Он неплохо повеселился. Сколько раз ему говорили: «Твое счастье, что ты – несовершеннолетний». Все эти годы он только и делал, что искал дерьма на свою голову, вляпывался в истории с наркотой, воровал скутеры, портил городское имущество – просто так, смеха ради, валял дурака, прогуливал школу. Несовершеннолетие – это такая двоякая штука, с одной стороны, оно вас защищает, а с другой, когда оно кончается, вы с ходу попадаете в мир, о жестокости которого до сих пор даже не подозревали. Не сегодня завтра ваши деяния обращаются против вас, и получаете вы по полной, да прямо в морду, и никаких вторых шансов, никакого «общественного терпения». Антони опасался такого поворота, хотя и не слишком в него верил. Армия была для него этакой норкой, где он мог спрятаться от реальной действительности.
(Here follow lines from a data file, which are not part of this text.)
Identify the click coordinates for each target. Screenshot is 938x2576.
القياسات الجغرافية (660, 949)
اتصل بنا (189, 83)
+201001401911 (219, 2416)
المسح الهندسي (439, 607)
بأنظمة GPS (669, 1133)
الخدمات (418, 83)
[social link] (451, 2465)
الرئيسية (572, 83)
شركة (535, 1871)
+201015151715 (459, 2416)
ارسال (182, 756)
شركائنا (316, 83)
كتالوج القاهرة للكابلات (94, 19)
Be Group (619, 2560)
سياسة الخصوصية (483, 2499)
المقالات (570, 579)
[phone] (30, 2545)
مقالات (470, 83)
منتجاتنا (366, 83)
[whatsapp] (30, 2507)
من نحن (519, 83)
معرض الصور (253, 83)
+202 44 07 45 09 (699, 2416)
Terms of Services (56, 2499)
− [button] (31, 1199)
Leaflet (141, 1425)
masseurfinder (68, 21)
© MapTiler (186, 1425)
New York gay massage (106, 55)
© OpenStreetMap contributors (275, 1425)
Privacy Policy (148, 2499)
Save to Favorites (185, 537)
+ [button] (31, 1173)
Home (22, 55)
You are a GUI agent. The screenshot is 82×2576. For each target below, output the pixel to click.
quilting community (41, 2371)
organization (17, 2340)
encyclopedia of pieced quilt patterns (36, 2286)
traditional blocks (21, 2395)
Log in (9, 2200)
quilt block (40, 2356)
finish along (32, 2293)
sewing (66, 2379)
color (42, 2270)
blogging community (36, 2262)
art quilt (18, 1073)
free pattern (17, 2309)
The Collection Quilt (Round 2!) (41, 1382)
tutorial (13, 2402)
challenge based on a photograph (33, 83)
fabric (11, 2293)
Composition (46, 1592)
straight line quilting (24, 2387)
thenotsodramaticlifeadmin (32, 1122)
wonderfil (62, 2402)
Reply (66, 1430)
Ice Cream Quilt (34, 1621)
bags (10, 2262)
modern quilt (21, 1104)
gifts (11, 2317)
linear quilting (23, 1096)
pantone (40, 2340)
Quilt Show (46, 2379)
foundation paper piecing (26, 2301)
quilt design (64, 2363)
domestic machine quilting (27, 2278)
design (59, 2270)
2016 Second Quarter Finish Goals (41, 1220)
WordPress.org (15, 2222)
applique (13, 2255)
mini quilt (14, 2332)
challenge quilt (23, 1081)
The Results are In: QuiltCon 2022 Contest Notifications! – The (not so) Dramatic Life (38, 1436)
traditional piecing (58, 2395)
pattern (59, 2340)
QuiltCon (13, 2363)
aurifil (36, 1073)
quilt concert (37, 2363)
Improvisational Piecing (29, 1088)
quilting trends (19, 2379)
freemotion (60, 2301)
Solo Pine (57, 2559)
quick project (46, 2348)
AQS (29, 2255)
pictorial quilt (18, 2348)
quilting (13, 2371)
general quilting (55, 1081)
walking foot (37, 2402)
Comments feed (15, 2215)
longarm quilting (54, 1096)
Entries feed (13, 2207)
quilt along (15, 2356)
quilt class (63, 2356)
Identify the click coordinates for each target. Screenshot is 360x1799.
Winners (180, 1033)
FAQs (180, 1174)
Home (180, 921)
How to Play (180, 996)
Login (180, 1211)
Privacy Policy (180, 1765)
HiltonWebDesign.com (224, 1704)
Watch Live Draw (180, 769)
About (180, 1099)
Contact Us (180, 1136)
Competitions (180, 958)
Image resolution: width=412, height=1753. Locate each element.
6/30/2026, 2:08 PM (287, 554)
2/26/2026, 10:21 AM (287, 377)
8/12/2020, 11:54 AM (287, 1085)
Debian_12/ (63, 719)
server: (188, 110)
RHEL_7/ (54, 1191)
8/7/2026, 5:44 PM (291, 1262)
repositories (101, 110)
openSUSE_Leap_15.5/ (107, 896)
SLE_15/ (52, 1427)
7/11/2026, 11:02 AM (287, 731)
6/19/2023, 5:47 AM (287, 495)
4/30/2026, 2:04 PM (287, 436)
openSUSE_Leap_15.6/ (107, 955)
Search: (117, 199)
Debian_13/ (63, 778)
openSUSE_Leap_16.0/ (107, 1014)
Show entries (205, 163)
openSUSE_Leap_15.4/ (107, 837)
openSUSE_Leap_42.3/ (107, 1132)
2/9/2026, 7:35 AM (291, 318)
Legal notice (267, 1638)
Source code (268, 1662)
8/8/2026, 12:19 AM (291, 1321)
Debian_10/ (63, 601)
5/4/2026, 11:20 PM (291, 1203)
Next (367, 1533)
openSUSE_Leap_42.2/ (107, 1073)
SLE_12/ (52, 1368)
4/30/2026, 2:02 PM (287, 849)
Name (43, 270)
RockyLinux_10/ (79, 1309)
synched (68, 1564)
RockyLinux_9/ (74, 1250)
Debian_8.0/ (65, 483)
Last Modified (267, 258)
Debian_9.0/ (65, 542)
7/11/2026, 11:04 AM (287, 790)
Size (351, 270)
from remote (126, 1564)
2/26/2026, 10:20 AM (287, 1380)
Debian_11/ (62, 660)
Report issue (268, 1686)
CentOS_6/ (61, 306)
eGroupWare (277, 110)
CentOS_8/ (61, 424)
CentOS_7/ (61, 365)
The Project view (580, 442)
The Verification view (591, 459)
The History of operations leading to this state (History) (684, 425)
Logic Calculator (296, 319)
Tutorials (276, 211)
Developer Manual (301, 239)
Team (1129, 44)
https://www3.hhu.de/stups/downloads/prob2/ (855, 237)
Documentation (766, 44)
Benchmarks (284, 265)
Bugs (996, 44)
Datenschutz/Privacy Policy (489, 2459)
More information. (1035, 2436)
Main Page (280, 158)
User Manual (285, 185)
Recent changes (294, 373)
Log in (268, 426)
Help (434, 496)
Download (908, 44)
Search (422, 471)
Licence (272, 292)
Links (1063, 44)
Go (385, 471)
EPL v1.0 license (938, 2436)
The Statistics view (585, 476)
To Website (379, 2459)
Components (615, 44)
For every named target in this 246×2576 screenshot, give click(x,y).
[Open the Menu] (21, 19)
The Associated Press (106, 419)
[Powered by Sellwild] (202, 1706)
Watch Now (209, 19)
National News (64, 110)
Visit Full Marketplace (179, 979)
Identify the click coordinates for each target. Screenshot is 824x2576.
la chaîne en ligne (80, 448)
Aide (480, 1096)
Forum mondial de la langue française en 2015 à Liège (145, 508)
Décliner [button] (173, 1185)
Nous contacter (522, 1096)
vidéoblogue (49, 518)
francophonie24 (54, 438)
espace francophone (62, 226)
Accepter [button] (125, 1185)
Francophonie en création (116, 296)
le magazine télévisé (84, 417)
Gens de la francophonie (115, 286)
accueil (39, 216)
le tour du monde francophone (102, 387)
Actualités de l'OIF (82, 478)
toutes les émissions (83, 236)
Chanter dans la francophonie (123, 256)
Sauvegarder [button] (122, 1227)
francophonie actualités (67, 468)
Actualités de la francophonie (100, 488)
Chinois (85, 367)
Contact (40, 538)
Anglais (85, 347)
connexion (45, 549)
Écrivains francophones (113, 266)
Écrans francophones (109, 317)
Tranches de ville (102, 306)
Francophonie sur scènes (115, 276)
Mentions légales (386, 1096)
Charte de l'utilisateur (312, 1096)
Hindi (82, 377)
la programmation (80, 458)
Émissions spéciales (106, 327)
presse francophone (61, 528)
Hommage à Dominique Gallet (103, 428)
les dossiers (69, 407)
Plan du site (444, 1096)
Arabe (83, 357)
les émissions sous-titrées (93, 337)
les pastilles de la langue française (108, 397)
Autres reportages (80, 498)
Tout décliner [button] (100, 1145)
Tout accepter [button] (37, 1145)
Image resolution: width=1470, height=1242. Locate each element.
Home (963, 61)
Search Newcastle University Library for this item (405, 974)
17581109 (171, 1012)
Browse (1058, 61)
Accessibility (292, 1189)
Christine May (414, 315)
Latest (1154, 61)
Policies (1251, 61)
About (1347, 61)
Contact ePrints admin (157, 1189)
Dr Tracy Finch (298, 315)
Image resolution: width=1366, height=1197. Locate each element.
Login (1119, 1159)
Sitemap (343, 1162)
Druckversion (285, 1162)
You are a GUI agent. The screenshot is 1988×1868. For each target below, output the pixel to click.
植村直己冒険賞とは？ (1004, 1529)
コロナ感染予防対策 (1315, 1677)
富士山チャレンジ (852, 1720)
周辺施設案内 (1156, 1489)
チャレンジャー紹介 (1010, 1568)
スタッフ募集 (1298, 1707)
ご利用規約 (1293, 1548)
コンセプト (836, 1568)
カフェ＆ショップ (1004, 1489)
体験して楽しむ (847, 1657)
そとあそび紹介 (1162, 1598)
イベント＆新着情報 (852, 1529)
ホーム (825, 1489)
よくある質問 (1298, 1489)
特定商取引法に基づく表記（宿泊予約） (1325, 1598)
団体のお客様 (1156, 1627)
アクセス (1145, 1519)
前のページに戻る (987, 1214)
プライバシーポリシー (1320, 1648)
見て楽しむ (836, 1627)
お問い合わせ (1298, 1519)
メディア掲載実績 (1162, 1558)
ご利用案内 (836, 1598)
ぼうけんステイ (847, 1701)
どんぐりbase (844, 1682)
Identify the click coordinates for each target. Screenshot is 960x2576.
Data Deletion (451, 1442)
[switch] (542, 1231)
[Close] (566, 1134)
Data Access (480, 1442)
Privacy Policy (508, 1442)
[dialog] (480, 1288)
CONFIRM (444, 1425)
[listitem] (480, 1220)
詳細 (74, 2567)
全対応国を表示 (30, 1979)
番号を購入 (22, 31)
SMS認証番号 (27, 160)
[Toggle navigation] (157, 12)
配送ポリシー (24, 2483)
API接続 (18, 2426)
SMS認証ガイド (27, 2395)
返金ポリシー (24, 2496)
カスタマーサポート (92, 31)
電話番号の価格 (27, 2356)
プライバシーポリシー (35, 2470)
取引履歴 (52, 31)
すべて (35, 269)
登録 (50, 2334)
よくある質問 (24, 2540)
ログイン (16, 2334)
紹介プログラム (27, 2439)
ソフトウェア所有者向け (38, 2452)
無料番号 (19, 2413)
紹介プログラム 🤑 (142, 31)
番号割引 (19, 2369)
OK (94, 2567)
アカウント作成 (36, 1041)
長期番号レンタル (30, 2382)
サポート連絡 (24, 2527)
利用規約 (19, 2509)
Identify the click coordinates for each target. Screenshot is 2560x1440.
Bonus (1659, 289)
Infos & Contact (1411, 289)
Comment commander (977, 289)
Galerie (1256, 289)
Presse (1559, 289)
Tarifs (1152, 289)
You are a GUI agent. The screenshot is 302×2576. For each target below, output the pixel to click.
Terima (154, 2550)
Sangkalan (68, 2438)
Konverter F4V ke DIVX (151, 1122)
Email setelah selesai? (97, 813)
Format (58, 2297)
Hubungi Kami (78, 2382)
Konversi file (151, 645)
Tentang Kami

Там ведь ему ничего не останется, как только подчиняться.

А главное, это был отличный способ удрать из дома. Ему хотелось любой ценой уехать из Эйанжа, чтобы сотни километров наконец отделили его от отца.

После суда тому пришлось еще раз сменить жилье. Теперь он жил в однокомнатной квартире на первом этаже, восемнадцать квадратных метров на выезде из города в сторону Мондево, в домах, переоборудованных из бывших казарм. Из его окна открывался вид на здания социально-санитарной дирекции, перекресток с круговым движением, железную дорогу и рекламный щит, призывавший его, в зависимости от дня, посетить то гипермаркет «Леклер», то магазин бытовой техники и электроники «Дарти». Однажды Антони работал в тех краях. Он увидел, как отец возвращается из магазина с упаковкой пива – двадцать четыре банки. «Глянь-ка», – сказал Самир, парень, с которым они должны были вместе косить траву. Отец пошатывался под тяжестью банок. Дешевая бурда из «Альди». Чтобы открыть дверь квартиры, он поставил пакет на пол, пошарил в карманах, достал ключ, открыл, а пакет так и забыл снаружи. Через пару минут только вышел, чтобы забрать. Самир покатывался со смеху.

Последние два года Антони то и дело заставал отца спящим в постели прямо в одежде, как в коме. Незабываемое зрелище. Подушка замызганная, рот открыт – вот уж действительно «мертвый сон». Проверив, что тот все-таки еще дышит, он пользовался случаем, чтобы немного прибраться. Набивал столитровые мусорные мешки пустыми бутылками, пылесосил, менял постельное белье, включал стиральную машину. А потом, закончив, смывался по-тихому, закрыв за собой дверь, ключ у него был. А еще время от времени он заходил, чтобы принести ему приготовленную матерью жратву. При сыне отец не пил. Антони подогревал ему лазанью, смотрел, как тот ест. Надолго он не оставался. Поев, отец скручивал сигарету. Рука у него была по-прежнему твердой. По нему было видно, что он пьет, но и только. Худые руки-ноги, одутловатое лицо, бегающие временами глаза. И тем не менее это все равно был он, только более суровый, более закрытый. Антони смотрел, как его окутывает дым самокрутки. Говорил: ладно, пойду. Тот отвечал: давай, иди. Его это устраивало, ему хотелось выпить.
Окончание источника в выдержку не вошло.